As the minimally-invasive experience has matured, so has the technological sophistication and expertise, such that the era of extirpative and even reconstructive pediatric laparoscopic surgery is now well underway. Although the theoretical benefits to patients are significant, the temptation to be overzealous should be tempered by the limitations of this promising technology. Expectations are everything, and excessive expectations too early in the natural development of this new technique will ultimately impede meaningful progress and halt this technology from reaching its true potential. To this end, although we have shown that this approach is technically feasible and has a number of potential advantages in the pediatric population, the ultimate benefit must be weighed in further larger studies.
Conclusions
We have shown that both unilateral and bilateral LESS simple nephrectomy is technically feasible in the pediatric population by those proficient in laparoscopic surgery. With continued improvement in access devices, optics, and instrumentation, this new laparoscopic surgery platform will continue its dissemination throughout the urological community.

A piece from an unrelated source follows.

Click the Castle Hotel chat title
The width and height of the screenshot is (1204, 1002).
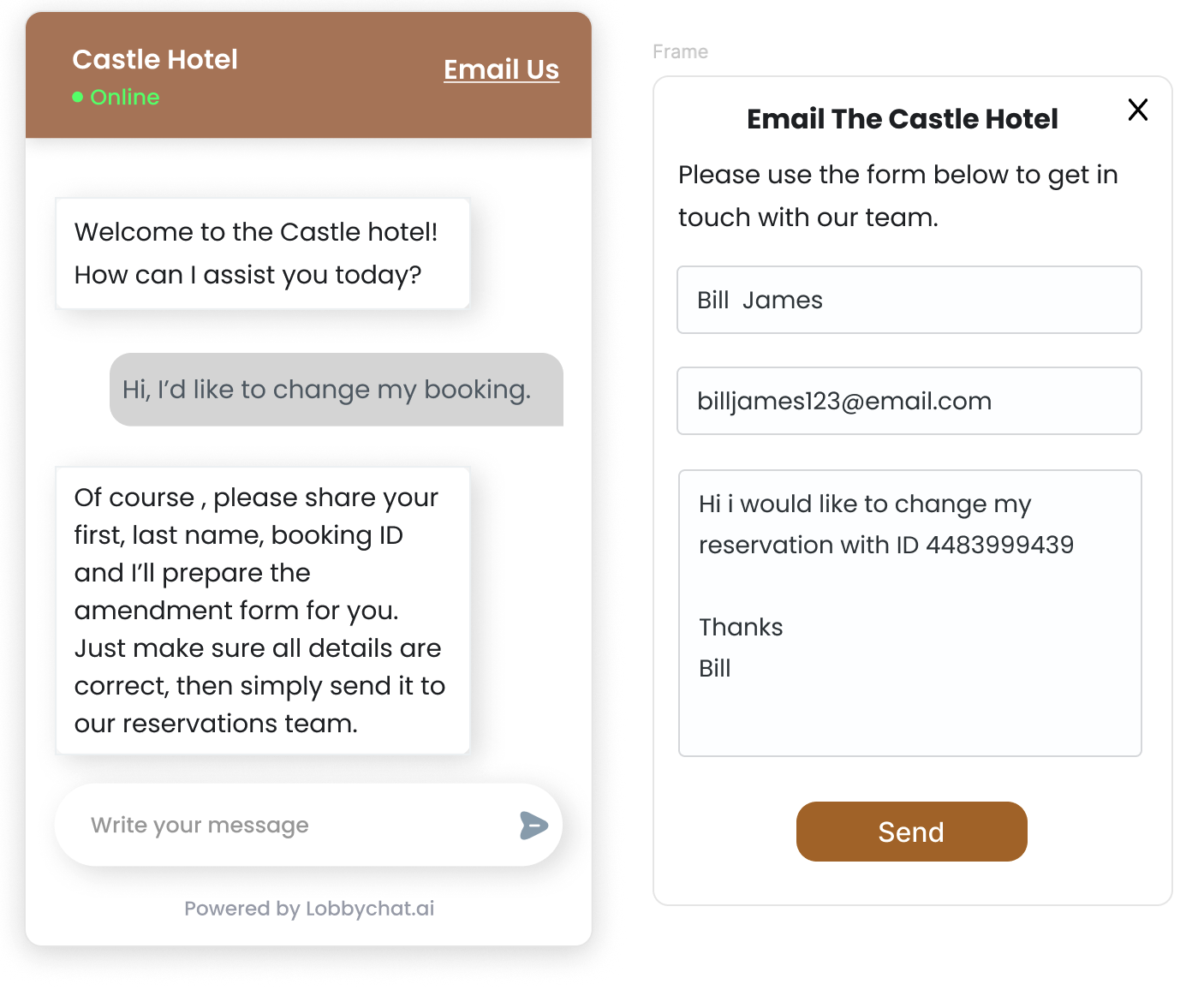click(x=155, y=59)
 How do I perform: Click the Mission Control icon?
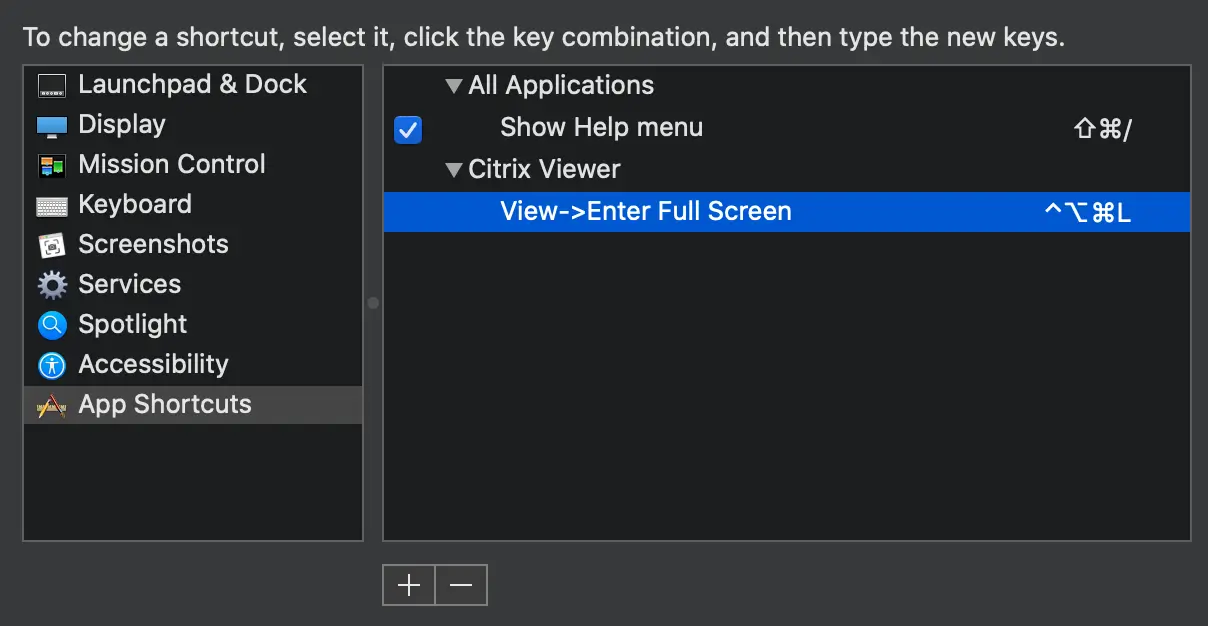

The indications for SPN and other LESS procedures in the pediatric population remain to be more clearly defined. Proper patient selection is imperative to determine for which individuals this technique is most appropriate. We believe this laparoscopic format will be most applicable when approaching urologic conditions that are bilateral in nature and when specimen extraction is necessary. Future directions include performing prospective clinical trials designed to evaluate the difference in clinical outcomes as compared with open and standard laparoscopy. It is only through this objective assessment that we can maximize clinical benefit while limiting the number of unnecessary complications and poor surgical outcomes.
Disclosure Statement
No competing financial interests exist.